-- Task prompt --
Please print every one of the items below again, word for word and unchanged.

-- Exercise inputs --
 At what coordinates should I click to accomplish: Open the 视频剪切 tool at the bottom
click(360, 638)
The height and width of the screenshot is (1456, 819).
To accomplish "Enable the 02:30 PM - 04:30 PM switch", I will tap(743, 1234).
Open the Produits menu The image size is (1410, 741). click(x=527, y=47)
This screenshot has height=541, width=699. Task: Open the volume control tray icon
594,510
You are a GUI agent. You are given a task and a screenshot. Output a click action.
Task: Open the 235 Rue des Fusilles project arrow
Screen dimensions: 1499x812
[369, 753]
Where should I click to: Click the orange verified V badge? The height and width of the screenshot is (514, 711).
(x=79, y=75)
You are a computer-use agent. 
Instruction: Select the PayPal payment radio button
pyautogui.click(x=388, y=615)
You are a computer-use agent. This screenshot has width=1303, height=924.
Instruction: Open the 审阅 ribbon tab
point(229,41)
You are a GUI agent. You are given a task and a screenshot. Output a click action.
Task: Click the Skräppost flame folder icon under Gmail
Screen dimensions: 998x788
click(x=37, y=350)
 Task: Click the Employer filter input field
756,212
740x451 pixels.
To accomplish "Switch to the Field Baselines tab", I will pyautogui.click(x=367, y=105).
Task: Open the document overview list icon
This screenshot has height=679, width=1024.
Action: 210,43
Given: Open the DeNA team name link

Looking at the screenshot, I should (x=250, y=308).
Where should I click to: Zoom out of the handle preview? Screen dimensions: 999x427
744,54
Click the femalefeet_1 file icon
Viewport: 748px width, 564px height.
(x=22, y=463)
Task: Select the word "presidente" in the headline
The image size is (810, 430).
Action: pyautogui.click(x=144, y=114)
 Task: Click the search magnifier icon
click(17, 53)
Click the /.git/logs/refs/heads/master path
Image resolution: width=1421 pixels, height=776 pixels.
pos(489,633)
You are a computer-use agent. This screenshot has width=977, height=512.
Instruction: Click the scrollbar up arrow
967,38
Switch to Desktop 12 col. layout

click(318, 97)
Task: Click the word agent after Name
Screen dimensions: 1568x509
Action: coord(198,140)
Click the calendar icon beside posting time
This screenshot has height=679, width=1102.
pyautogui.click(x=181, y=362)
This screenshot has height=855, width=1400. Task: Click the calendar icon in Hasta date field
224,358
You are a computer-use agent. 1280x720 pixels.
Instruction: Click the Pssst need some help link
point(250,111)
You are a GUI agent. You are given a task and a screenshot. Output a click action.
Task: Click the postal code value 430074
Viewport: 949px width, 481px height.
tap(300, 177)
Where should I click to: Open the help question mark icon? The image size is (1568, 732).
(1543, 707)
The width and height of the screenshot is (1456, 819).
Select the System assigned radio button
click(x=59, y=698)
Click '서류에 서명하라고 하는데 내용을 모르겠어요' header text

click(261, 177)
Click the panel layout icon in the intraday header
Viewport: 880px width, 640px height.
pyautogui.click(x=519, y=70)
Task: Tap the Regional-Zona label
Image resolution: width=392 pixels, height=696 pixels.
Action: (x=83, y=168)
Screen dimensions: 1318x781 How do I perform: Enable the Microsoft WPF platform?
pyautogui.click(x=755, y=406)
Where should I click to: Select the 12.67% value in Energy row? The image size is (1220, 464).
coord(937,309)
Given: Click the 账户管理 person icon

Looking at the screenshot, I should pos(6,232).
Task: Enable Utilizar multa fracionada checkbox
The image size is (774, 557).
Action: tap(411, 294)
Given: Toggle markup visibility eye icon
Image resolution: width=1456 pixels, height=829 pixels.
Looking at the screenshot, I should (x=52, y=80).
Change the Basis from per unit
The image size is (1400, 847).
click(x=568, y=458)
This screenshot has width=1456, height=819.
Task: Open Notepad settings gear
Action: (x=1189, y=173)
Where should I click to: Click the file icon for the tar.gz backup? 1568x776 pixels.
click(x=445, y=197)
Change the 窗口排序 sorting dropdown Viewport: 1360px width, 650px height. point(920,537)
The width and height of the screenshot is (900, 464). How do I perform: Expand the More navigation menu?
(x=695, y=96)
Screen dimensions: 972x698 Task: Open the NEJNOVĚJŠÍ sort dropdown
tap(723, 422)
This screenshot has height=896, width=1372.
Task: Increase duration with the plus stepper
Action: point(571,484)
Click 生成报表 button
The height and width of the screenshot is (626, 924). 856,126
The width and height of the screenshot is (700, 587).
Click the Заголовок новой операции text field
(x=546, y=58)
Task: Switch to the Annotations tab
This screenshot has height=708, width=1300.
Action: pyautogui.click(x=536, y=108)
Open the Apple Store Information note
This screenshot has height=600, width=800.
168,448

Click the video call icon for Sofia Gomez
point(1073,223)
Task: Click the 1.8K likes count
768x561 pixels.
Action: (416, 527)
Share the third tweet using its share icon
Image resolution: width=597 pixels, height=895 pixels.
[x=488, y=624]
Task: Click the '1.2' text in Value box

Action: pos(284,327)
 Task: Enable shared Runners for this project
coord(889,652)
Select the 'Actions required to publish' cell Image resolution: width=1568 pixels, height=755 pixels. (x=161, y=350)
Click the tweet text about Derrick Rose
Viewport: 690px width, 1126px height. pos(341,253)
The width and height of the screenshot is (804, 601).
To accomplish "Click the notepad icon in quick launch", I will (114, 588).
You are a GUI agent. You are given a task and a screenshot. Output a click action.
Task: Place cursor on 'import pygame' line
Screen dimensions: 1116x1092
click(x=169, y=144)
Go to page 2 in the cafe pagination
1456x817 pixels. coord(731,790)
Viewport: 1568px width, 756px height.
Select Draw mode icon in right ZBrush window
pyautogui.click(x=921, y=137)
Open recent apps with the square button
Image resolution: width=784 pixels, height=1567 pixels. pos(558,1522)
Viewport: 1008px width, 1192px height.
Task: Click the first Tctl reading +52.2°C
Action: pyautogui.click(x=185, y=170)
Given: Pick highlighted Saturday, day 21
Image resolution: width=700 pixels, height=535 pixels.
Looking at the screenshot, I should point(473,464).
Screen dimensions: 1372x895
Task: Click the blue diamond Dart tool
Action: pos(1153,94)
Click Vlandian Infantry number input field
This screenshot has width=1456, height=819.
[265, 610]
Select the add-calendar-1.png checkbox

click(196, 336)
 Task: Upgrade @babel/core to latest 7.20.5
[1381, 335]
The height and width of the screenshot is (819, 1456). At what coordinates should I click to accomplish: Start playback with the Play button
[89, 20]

-- Response for this exercise --
 At what coordinates should I click to accomplish: Open the 视频剪切 tool at the bottom
click(360, 638)
The height and width of the screenshot is (1456, 819).
To accomplish "Enable the 02:30 PM - 04:30 PM switch", I will tap(743, 1234).
Open the Produits menu The image size is (1410, 741). click(x=527, y=47)
This screenshot has height=541, width=699. Task: Open the volume control tray icon
594,510
You are a GUI agent. You are given a task and a screenshot. Output a click action.
Task: Open the 235 Rue des Fusilles project arrow
Screen dimensions: 1499x812
[369, 753]
Where should I click to: Click the orange verified V badge? The height and width of the screenshot is (514, 711).
(x=79, y=75)
You are a computer-use agent. 
Instruction: Select the PayPal payment radio button
pyautogui.click(x=388, y=615)
You are a computer-use agent. This screenshot has width=1303, height=924.
Instruction: Open the 审阅 ribbon tab
point(229,41)
You are a GUI agent. You are given a task and a screenshot. Output a click action.
Task: Click the Skräppost flame folder icon under Gmail
Screen dimensions: 998x788
click(x=37, y=350)
 Task: Click the Employer filter input field
756,212
740x451 pixels.
To accomplish "Switch to the Field Baselines tab", I will pyautogui.click(x=367, y=105).
Task: Open the document overview list icon
This screenshot has height=679, width=1024.
Action: 210,43
Given: Open the DeNA team name link

Looking at the screenshot, I should (x=250, y=308).
Where should I click to: Zoom out of the handle preview? Screen dimensions: 999x427
744,54
Click the femalefeet_1 file icon
Viewport: 748px width, 564px height.
(x=22, y=463)
Task: Select the word "presidente" in the headline
The image size is (810, 430).
Action: pyautogui.click(x=144, y=114)
 Task: Click the search magnifier icon
click(17, 53)
Click the /.git/logs/refs/heads/master path
Image resolution: width=1421 pixels, height=776 pixels.
pos(489,633)
You are a computer-use agent. This screenshot has width=977, height=512.
Instruction: Click the scrollbar up arrow
967,38
Switch to Desktop 12 col. layout

click(318, 97)
Task: Click the word agent after Name
Screen dimensions: 1568x509
Action: coord(198,140)
Click the calendar icon beside posting time
This screenshot has height=679, width=1102.
pyautogui.click(x=181, y=362)
This screenshot has height=855, width=1400. Task: Click the calendar icon in Hasta date field
224,358
You are a computer-use agent. 1280x720 pixels.
Instruction: Click the Pssst need some help link
point(250,111)
You are a GUI agent. You are given a task and a screenshot. Output a click action.
Task: Click the postal code value 430074
Viewport: 949px width, 481px height.
tap(300, 177)
Where should I click to: Open the help question mark icon? The image size is (1568, 732).
(1543, 707)
The width and height of the screenshot is (1456, 819).
Select the System assigned radio button
click(x=59, y=698)
Click '서류에 서명하라고 하는데 내용을 모르겠어요' header text

click(261, 177)
Click the panel layout icon in the intraday header
Viewport: 880px width, 640px height.
pyautogui.click(x=519, y=70)
Task: Tap the Regional-Zona label
Image resolution: width=392 pixels, height=696 pixels.
Action: (x=83, y=168)
Screen dimensions: 1318x781 How do I perform: Enable the Microsoft WPF platform?
pyautogui.click(x=755, y=406)
Where should I click to: Select the 12.67% value in Energy row? The image size is (1220, 464).
coord(937,309)
Given: Click the 账户管理 person icon

Looking at the screenshot, I should pos(6,232).
Task: Enable Utilizar multa fracionada checkbox
The image size is (774, 557).
Action: tap(411, 294)
Given: Toggle markup visibility eye icon
Image resolution: width=1456 pixels, height=829 pixels.
Looking at the screenshot, I should (x=52, y=80).
Change the Basis from per unit
The image size is (1400, 847).
click(x=568, y=458)
This screenshot has width=1456, height=819.
Task: Open Notepad settings gear
Action: (x=1189, y=173)
Where should I click to: Click the file icon for the tar.gz backup? 1568x776 pixels.
click(x=445, y=197)
Change the 窗口排序 sorting dropdown Viewport: 1360px width, 650px height. point(920,537)
The width and height of the screenshot is (900, 464). How do I perform: Expand the More navigation menu?
(x=695, y=96)
Screen dimensions: 972x698 Task: Open the NEJNOVĚJŠÍ sort dropdown
tap(723, 422)
This screenshot has height=896, width=1372.
Task: Increase duration with the plus stepper
Action: point(571,484)
Click 生成报表 button
The height and width of the screenshot is (626, 924). 856,126
The width and height of the screenshot is (700, 587).
Click the Заголовок новой операции text field
(x=546, y=58)
Task: Switch to the Annotations tab
This screenshot has height=708, width=1300.
Action: pyautogui.click(x=536, y=108)
Open the Apple Store Information note
This screenshot has height=600, width=800.
168,448

Click the video call icon for Sofia Gomez
point(1073,223)
Task: Click the 1.8K likes count
768x561 pixels.
Action: (416, 527)
Share the third tweet using its share icon
Image resolution: width=597 pixels, height=895 pixels.
[x=488, y=624]
Task: Click the '1.2' text in Value box

Action: pos(284,327)
 Task: Enable shared Runners for this project
coord(889,652)
Select the 'Actions required to publish' cell Image resolution: width=1568 pixels, height=755 pixels. (x=161, y=350)
Click the tweet text about Derrick Rose
Viewport: 690px width, 1126px height. pos(341,253)
The width and height of the screenshot is (804, 601).
To accomplish "Click the notepad icon in quick launch", I will (114, 588).
You are a GUI agent. You are given a task and a screenshot. Output a click action.
Task: Place cursor on 'import pygame' line
Screen dimensions: 1116x1092
click(x=169, y=144)
Go to page 2 in the cafe pagination
1456x817 pixels. coord(731,790)
Viewport: 1568px width, 756px height.
Select Draw mode icon in right ZBrush window
pyautogui.click(x=921, y=137)
Open recent apps with the square button
Image resolution: width=784 pixels, height=1567 pixels. pos(558,1522)
Viewport: 1008px width, 1192px height.
Task: Click the first Tctl reading +52.2°C
Action: pyautogui.click(x=185, y=170)
Given: Pick highlighted Saturday, day 21
Image resolution: width=700 pixels, height=535 pixels.
Looking at the screenshot, I should point(473,464).
Screen dimensions: 1372x895
Task: Click the blue diamond Dart tool
Action: pos(1153,94)
Click Vlandian Infantry number input field
This screenshot has width=1456, height=819.
[265, 610]
Select the add-calendar-1.png checkbox

click(196, 336)
 Task: Upgrade @babel/core to latest 7.20.5
[1381, 335]
The height and width of the screenshot is (819, 1456). At what coordinates should I click to accomplish: Start playback with the Play button
[89, 20]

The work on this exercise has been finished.